Görev 1
Sayfa metnine göre Bozlağan liderliğin temelini ne olarak tanımlıyor?
Görev 2
Sayfa metninde Bozlağan'ın liderliğin diğer temel öğeleri olarak saydığı kavramları sıralayın.
Görev 3
Sayfa metninin "Marmara Üniversitesi Siyasal" sözleriyle başlayıp "temeli güzel ahlâktır." sözlerine kadar uzanan bölümünü hiçbir değişiklik yapmadan aktarın.

Marmara Üniversitesi Siyasal Bilgiler Fakültesi Dekanı Prof. Dr.
Recep Bozlağan, belediye çalışanlarına yönelik olarak liderlik
semineri verdi. Prof. Bozlağan “Liderliğin temeli güzel ahlâktır.
Ahlâkî zafiyeti bulunan hiç kimse başarılı ve kalıcı bir liderlik
örneği sergileyemez” dedi. Bozlağan liderliğin diğer temel
öğelerinin ise “vizyon, misyon, özgüven, çalışkanlık, ekip ve
sistem” olduğunu belirtti. Vizyon ile misyonun çoğu zaman
birbirleri ile karıştırıldığını ifade eden Bozlağan, “misyon varlık
sebebidir; vizyon ise ulaşılmak istenen nihaî hedeftir” şeklinde
konuştu.
“BAŞKASININ AYIBI, KİŞİNİN KENDİ AYIBINI NE ÖRTER NE DE
HAFİFLETİR”
Seminer sonrasında basın mensuplarının sorularını cevaplayan
Bozlağan, “Liderliğin temeli olan güzel ahlâk siyaset için de
geçerlidir. Siyasîlerin de temel etik değerlerden taviz vermemesi
gerekir. Bu konuda en çok dikkat edilmesi gereken hususlardan biri
de ‘dile’ ve ‘üsluba’ dikkat etmektir. Maalesef son zamanlarda
Meclis’te bazı milletvekilleri arasında cereyan eden tartışmalarda,
ağza alınmayacak kadar galiz sözlerin, üstelik canlı yayında
sarfedildiğine utanarak şahit olduk. Bu tür insanların en ağır
şekilde kınanması ve gerekli yaptırımların kararlılıkla uygulanması
elzemdir. Ancak, bu konuda da partiler arasında uygulama birliğinin
sağlanmadığını görmek de halkımızı üzmektedir. Bir parti konunun
üzerine kararlılıkla giderek ilgili milletvekilini cezalandırma
yolunu tercih ederken, diğer parti ise kendi milletvekilinin
yaptığı galiz konuşmaları unutturmak için manevra üstüne manevra
yapmaktadır. Unutulmamalıdır ki, başkasının ayıbı, kişinin kendi
ayıbını ne örter ne de hafifletir” dedi.

Verilen malzeme
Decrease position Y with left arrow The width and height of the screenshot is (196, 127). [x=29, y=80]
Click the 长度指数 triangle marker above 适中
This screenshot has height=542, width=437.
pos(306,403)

Çıktı 1
Güzel ahlâk.

Çıktı 2
vizyon, misyon, özgüven, çalışkanlık, ekip, sistem

Çıktı 3
Marmara Üniversitesi Siyasal Bilgiler Fakültesi Dekanı Prof. Dr.
Recep Bozlağan, belediye çalışanlarına yönelik olarak liderlik
semineri verdi. Prof. Bozlağan “Liderliğin temeli güzel ahlâktır.